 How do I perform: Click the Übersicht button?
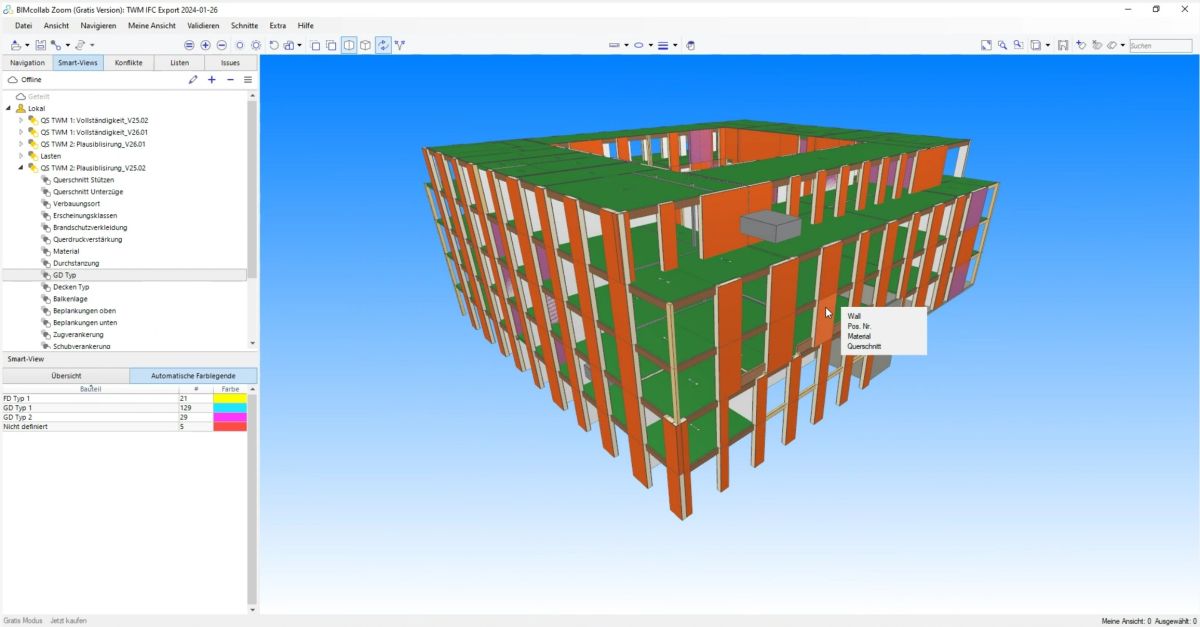(x=66, y=376)
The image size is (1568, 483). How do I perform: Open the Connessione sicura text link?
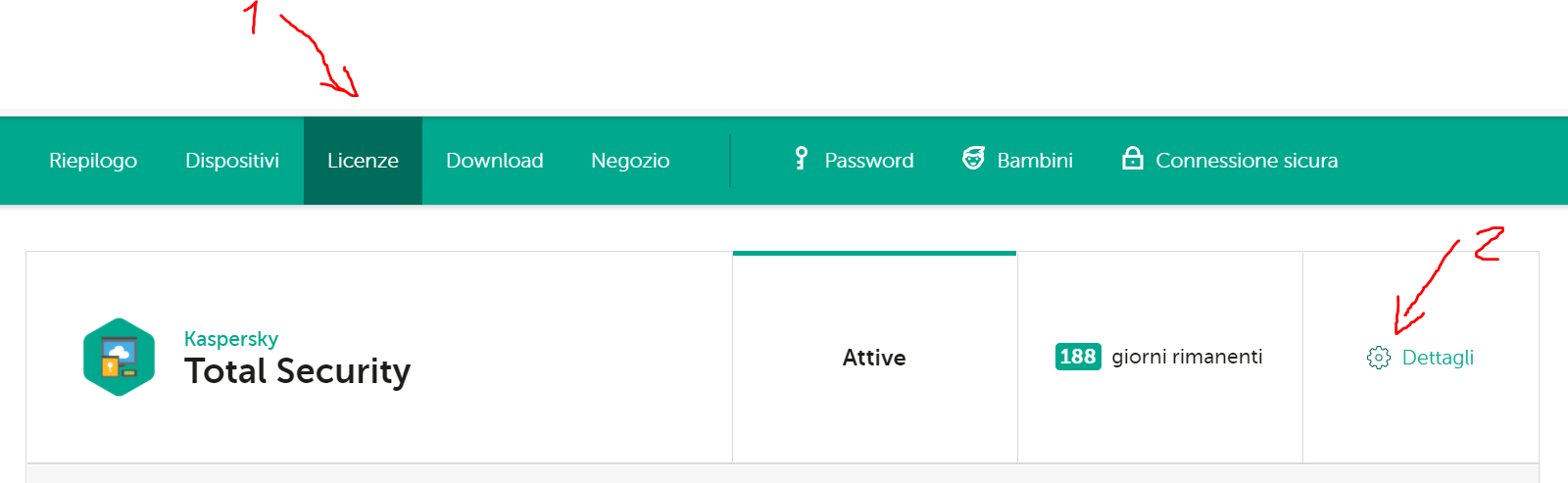click(1247, 161)
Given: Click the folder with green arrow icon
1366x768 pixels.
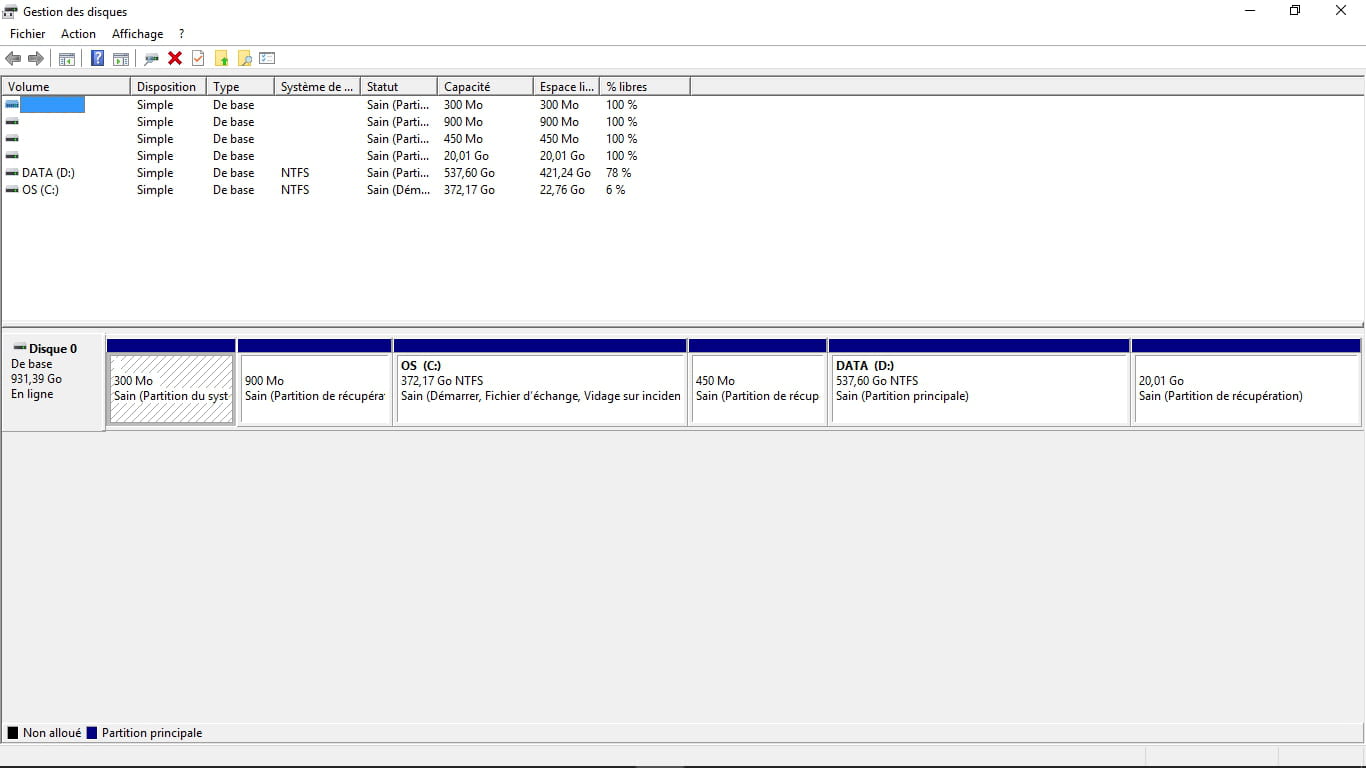Looking at the screenshot, I should pyautogui.click(x=222, y=59).
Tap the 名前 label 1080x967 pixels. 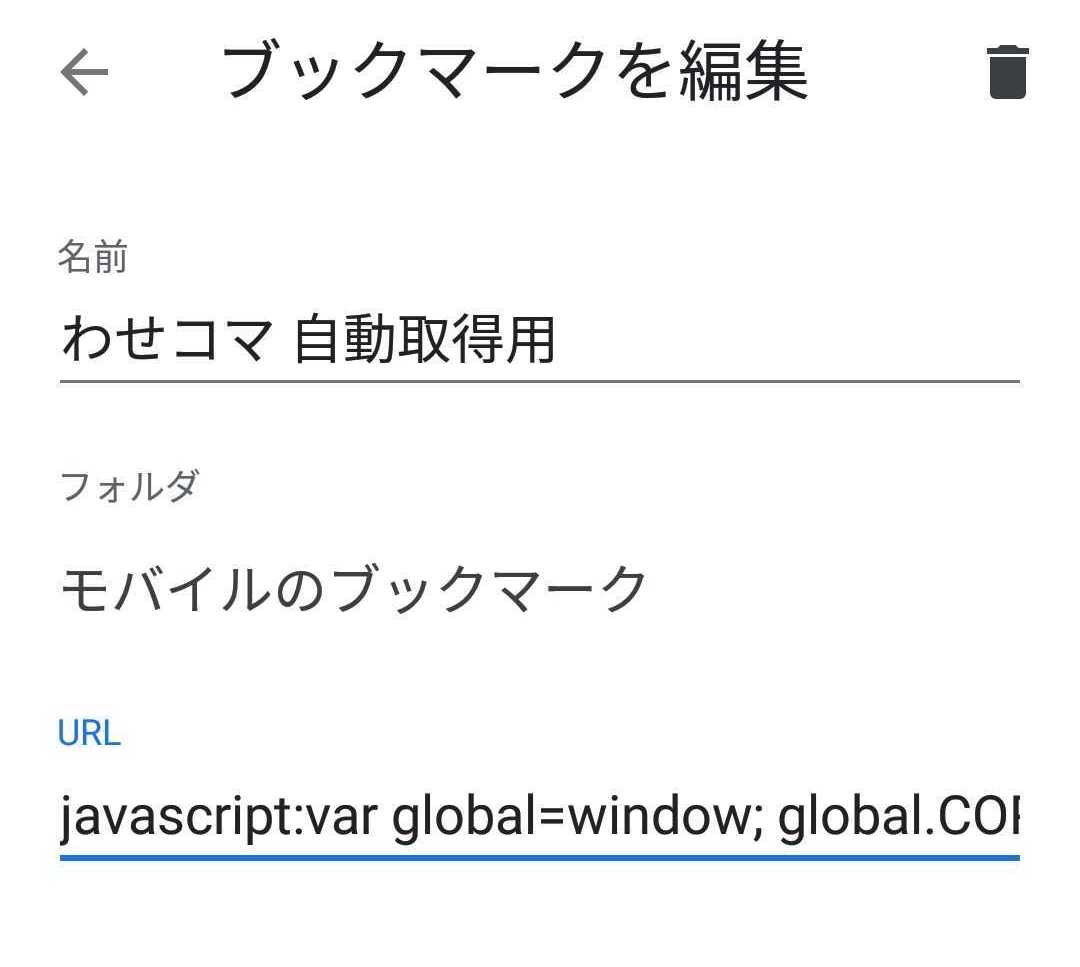click(x=93, y=258)
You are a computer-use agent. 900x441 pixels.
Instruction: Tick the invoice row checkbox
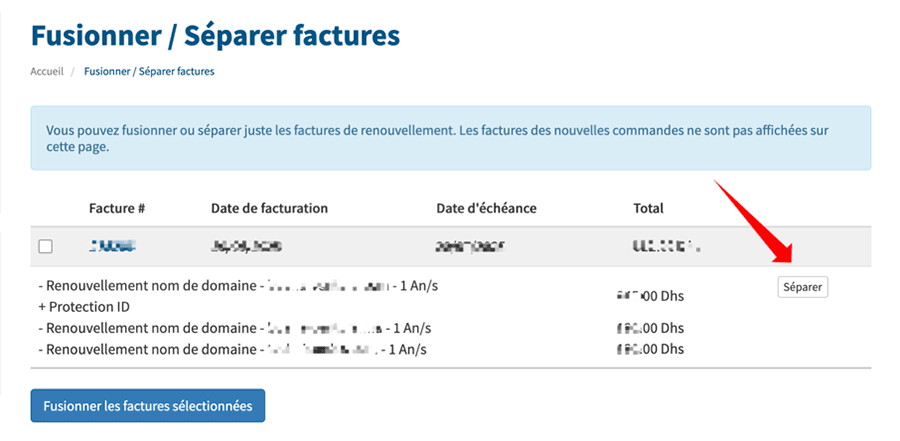click(x=45, y=246)
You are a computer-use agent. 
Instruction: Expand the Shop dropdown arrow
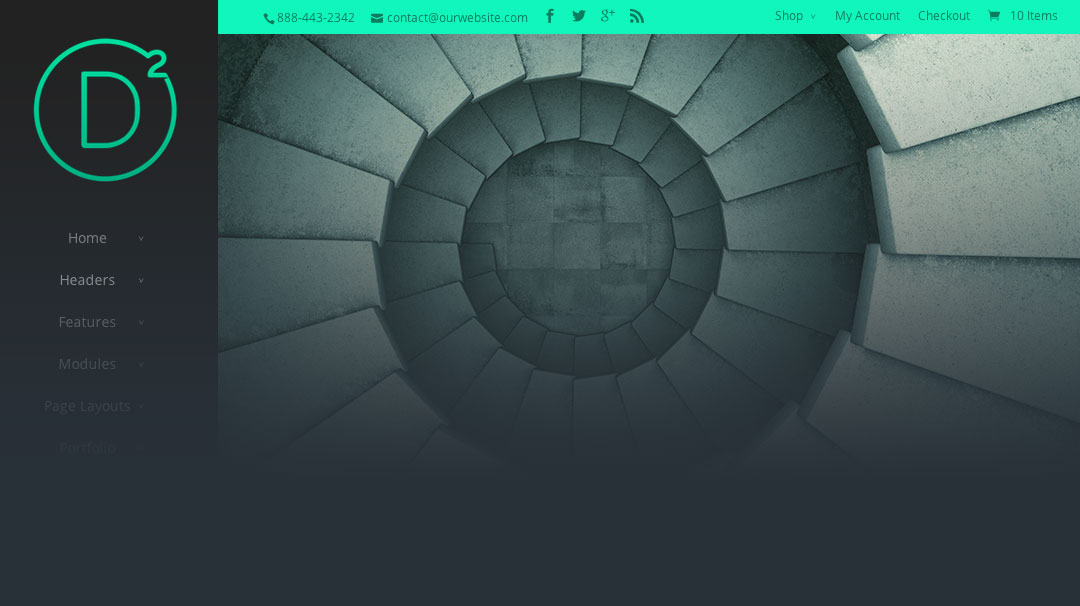tap(813, 17)
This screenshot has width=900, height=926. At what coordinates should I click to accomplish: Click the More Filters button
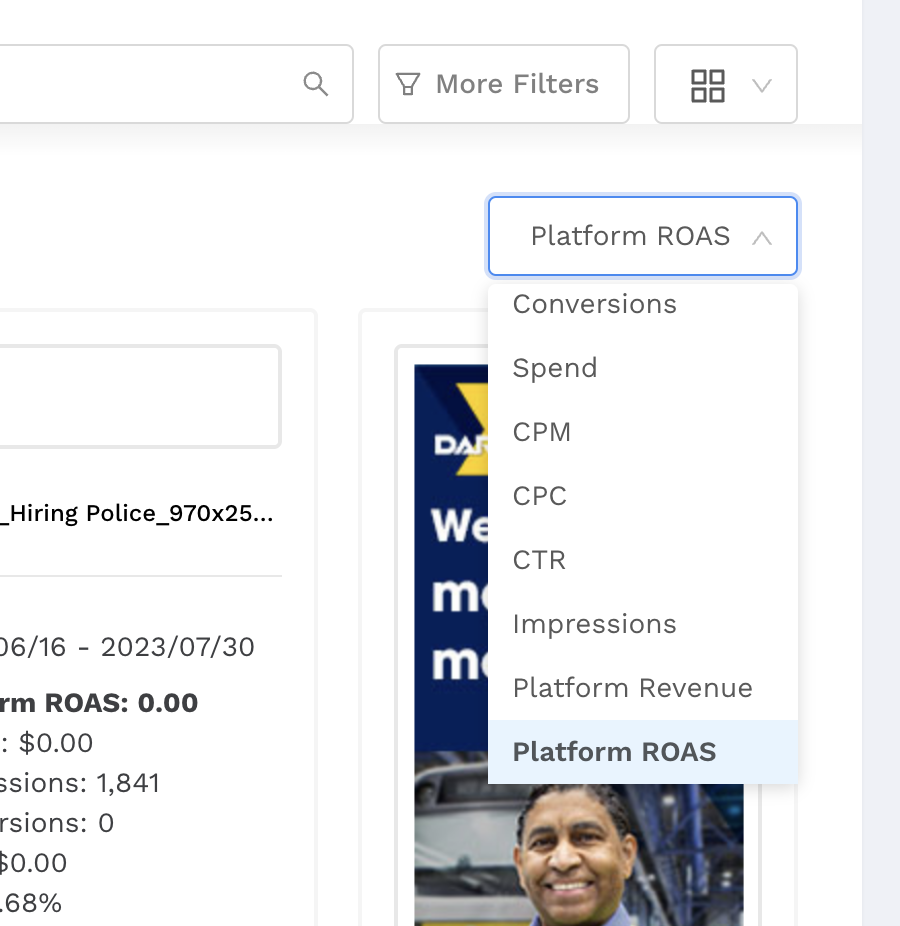point(503,84)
########
## PROBLEM TO SOLVE
Whichever lines of the records above hold the word "computer" should all be copied out.

## TASK RESULT
You are a computer-use agent. 900x441 pixels.
You are a computer-use agent. 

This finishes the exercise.